*** TEXT EXCERPT ***

Jha has now filed a "Second Motion For Judge Hollander's Recusal And Disqualification." ECF 217. The government's response is docketed at ECF 225. Jha has replied. ECF 229. In his Second Motion, Jha insists that, in connection with a pretrial motion hearing, this Court improperly engaged in ex parte communications with the prosecutor concerning a former federal agent, Douglas Morgan. ECF 217 at 2.5

Of relevance, Morgan participated in the search of Jha's home, and that search was contested by Jha. Morgan was the former Special Agent-in-Charge, Office of the Inspector General for the National Science Foundation, the agency involved in the investigation of this case. He left government service in January 2014, pursuant to a confidential settlement agreement as to personnel issues. ECF 79 at 2; ECF 147 (Transcript of February 19, 2014), at 56.

*** INFORMATION SUPPLIED ***

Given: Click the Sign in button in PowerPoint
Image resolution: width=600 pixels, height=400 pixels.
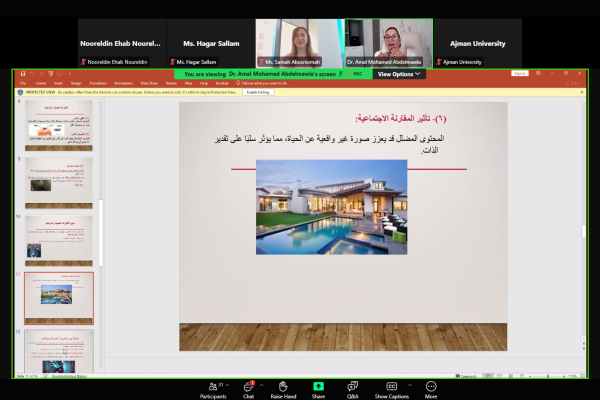Looking at the screenshot, I should coord(519,74).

***

DIRECTIONS:
1 > According to the court excerpt, when did Morgan leave government service?
2 > Write out the court excerpt word for word between "Jha has now" and "2014), at 56.", inclusive.
Nothing in the listing is needed here.

ANSWERS FOR THE TASKS:
1 > He left government service in January 2014.

2 >
Jha has now filed a "Second Motion For Judge Hollander's Recusal And Disqualification." ECF 217. The government's response is docketed at ECF 225. Jha has replied. ECF 229. In his Second Motion, Jha insists that, in connection with a pretrial motion hearing, this Court improperly engaged in ex parte communications with the prosecutor concerning a former federal agent, Douglas Morgan. ECF 217 at 2.5

Of relevance, Morgan participated in the search of Jha's home, and that search was contested by Jha. Morgan was the former Special Agent-in-Charge, Office of the Inspector General for the National Science Foundation, the agency involved in the investigation of this case. He left government service in January 2014, pursuant to a confidential settlement agreement as to personnel issues. ECF 79 at 2; ECF 147 (Transcript of February 19, 2014), at 56.